À la suite d’une enquête interne, sept soldats sous contrat ont été licenciés de l’armée sud-ossète, tandis qu’un autre soldat a été déclaré recherché. Ils ont été impliqués dans un incident survenu le 9 mai, lorsqu’un groupe de militaires ont affronté des policiers devant le bâtiment du ministère de l’Intérieur à Tskhinvali (Tskhinval), a rapporté le bureau du procureur général d’Ossétie du Sud.
Le président sud-ossète Alan Gagloev a convoqué une réunion d’urgence du Conseil de sécurité pour discuter de l’incident le 12 mai, déclarant que « personne n’est autorisé à déstabiliser la situation politique intérieure » et que tous les responsables doivent être punis « strictement dans le cadre de la loi ». Gagloev a également ordonné une enquête détaillée sur les circonstances de l’incident et des mesures visant à empêcher que des cas similaires ne se reproduisent à l’avenir.
Le procureur général d’Ossétie du Sud, Georgy Sobaev, a rapporté que, dans la soirée du 9 mai, des soldats prétendument ivres ont été impliqués dans un accident de la route mineur dans la rue des Héros à Tskhinvali.
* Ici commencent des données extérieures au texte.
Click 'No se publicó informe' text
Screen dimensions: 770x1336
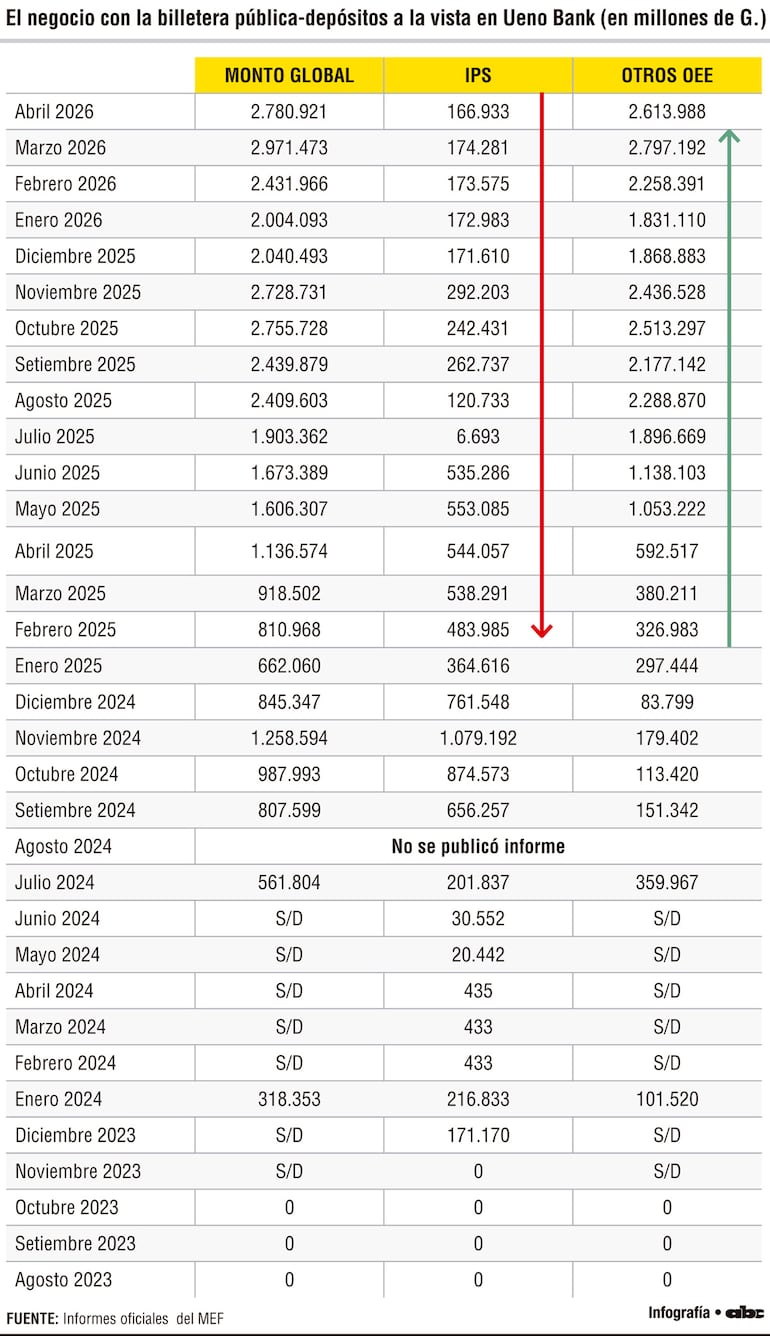click(x=478, y=846)
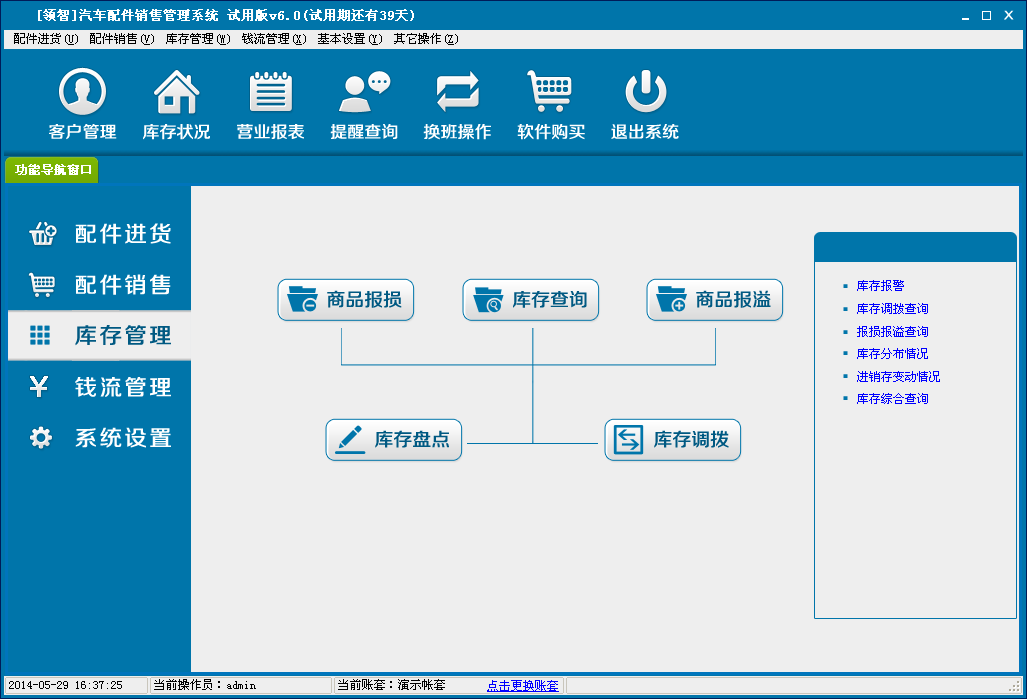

Après l’arrivée d’une équipe opérationnelle et d’enquête sur les lieux, les détenus auraient commencé à résister aux policiers.
Le ministre de l’Intérieur Erislav Mamiev a déclaré lors de la réunion du Conseil de sécurité qu’après l’arrestation d’un des soldats des forces spéciales du ministère de la Défense, ses connaissances, amis et camarades ont commencé à arriver au bâtiment du ministère de l’Intérieur. Selon le ministre, parmi eux se trouvait un soldat nommé Kasaev, qui est d’abord apparu en civil avant de revenir plus tard en uniforme militaire et armé.
Le ministre de la Défense Iouri Yarovitski a ajouté que Kasaev était l’officier de service au poste de contrôle au moment de l’incident.
«Cependant, il a arbitrairement quitté son lieu de travail. Après avoir reçu des informations sur la détention de son camarade, Kasaev est retourné à l’emplacement de l’unité, a enfilé un uniforme militaire, a pris une arme des gardes et est arrivé sur les lieux de la procédure. Plus tard, d’autres soldats de l’unité des forces spéciales l’ont rejoint», a expliqué Yarovitsky.
L’enquête interne a identifié ce que les responsables ont décrit comme de « graves lacunes dans l’organisation du service et dans le contrôle exercé par les fonctionnaires responsables ». En conséquence, sept militaires ont été licenciés « pour non-respect des termes de leur contrat ».
Deux soldats – les premiers participants au conflit – ont été arrêtés dans une affaire de violence contre les forces de l’ordre. Un autre participant à l’incident, Kasaev, qui serait arrivé armé au bâtiment du ministère de l’Intérieur, a été déclaré recherché.
« Considérant que l’un des participants au conflit est le fils d’un participant décédé à l’opération militaire spéciale (terme utilisé par la Russie pour désigner sa guerre à grande échelle contre l’Ukraine), un certain degré de compréhension avait déjà été manifesté à l’égard de certains épisodes le impliquant. Toutefois, cela ne doit pas devenir un motif d’impunité», a déclaré Gagloev.
Gagloev a également demandé au ministre de l’Intérieur de préparer une liste de ses officiers impliqués dans la détention des soldats afin qu’ils puissent être nominés pour des récompenses d’État.
Dans le même temps, des informations circulent sur les réseaux sociaux selon lesquelles l’un des soldats sous contrat licenciés aurait été grièvement blessé lors d’une bagarre. Eduard Mamiev, vraisemblablement un parent du ministre de l’Intérieur Erislav Mamiev, a été diagnostiqué avec un nez cassé, des lacérations à la tête, une commotion cérébrale et de nombreuses contusions et écorchures sur tout le corps. Il affirme avoir été personnellement frappé par le ministre de l’Intérieur, en raison de relations hostiles avec son père. Pour étayer ses affirmations, la famille d’Eduard Mamiev a publié des photographies de ses blessures.